- [CHALLENGE]: Transcribe each of the following entries verbatim, reproducing every line of text precisely, and omit the pictures from your transcription.

=== RECORDS FOR THIS TASK ===

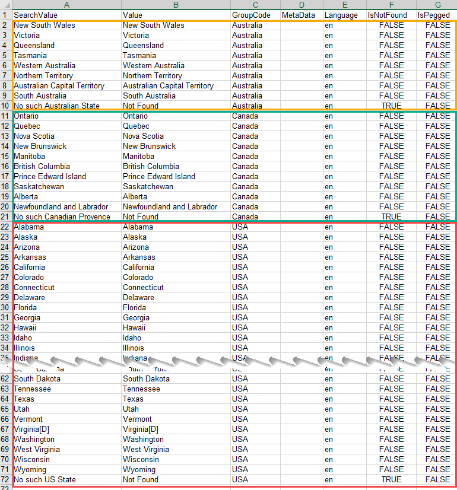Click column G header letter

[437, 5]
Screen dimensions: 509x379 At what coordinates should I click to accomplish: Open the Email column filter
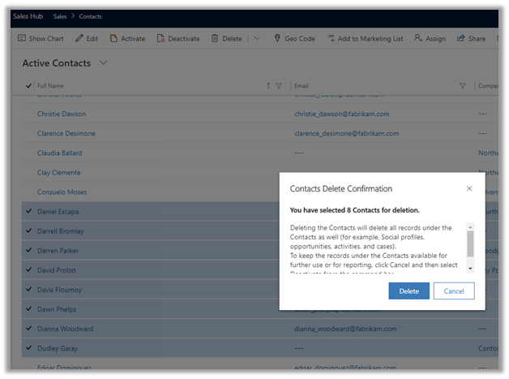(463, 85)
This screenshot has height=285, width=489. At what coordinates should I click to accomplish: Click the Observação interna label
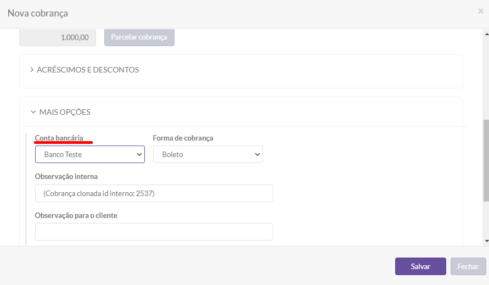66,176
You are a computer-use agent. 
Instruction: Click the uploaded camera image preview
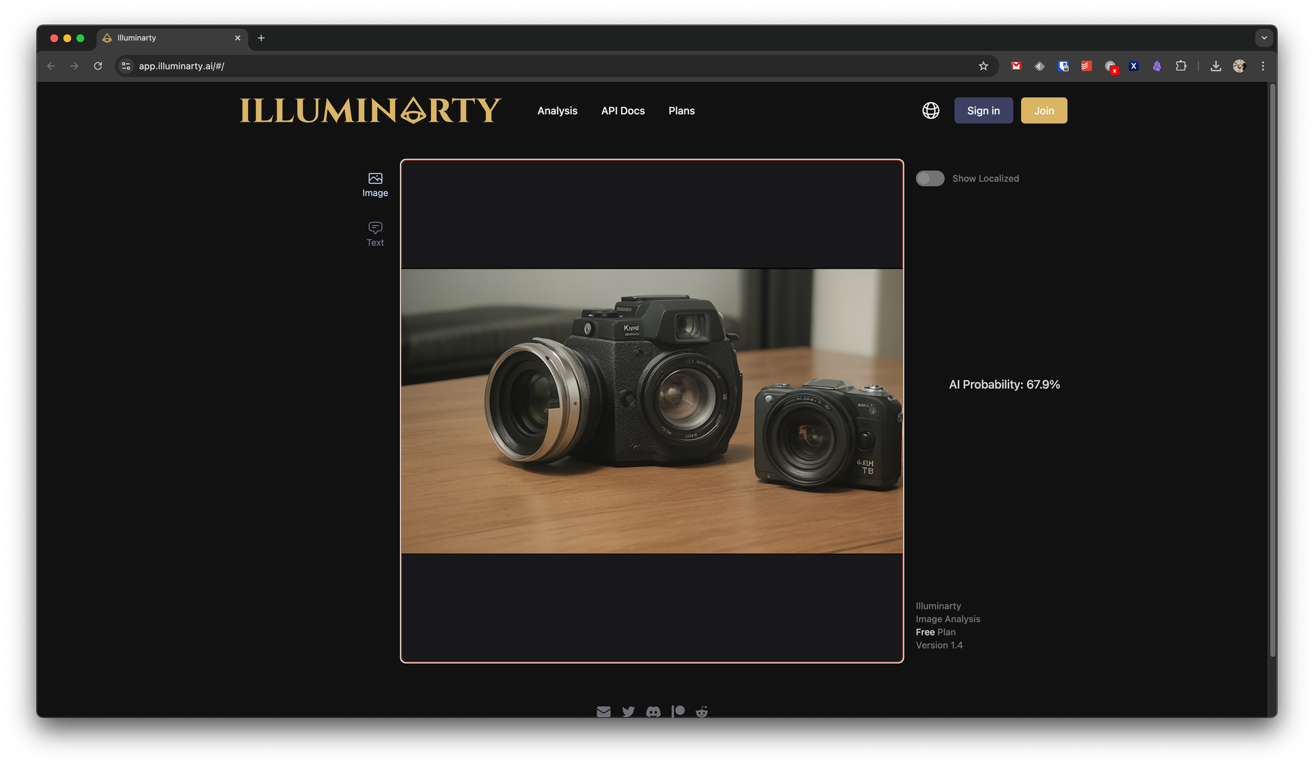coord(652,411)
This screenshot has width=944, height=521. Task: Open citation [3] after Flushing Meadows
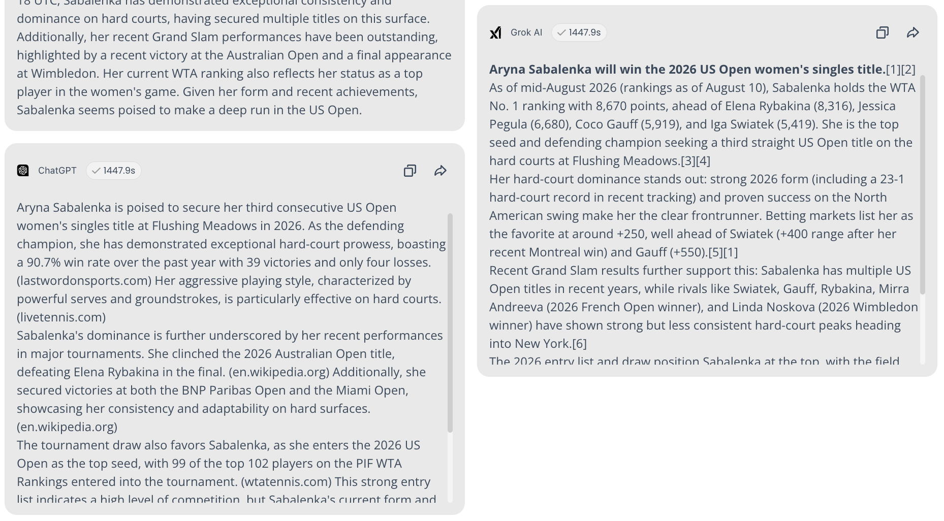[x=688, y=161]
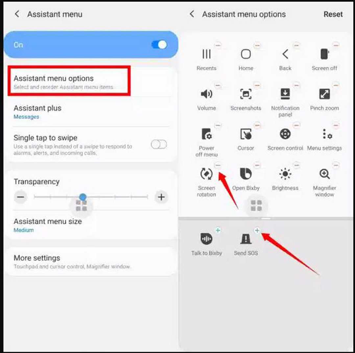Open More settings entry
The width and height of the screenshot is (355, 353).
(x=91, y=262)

===

- [WRITTEN SOLUTION]:
Click column G header letter

[437, 5]
Screen dimensions: 509x379 At what coordinates should I click to accomplish: Open the Email column filter
(463, 85)
This screenshot has height=285, width=489. At what coordinates should I click to accomplish: Click the Observação interna label
66,176
You are a computer-use agent. 
Instruction: Click the uploaded camera image preview
coord(652,411)
This screenshot has width=944, height=521. Task: Open citation [3] after Flushing Meadows
[x=688, y=161]
Open More settings entry
The width and height of the screenshot is (355, 353).
(x=91, y=262)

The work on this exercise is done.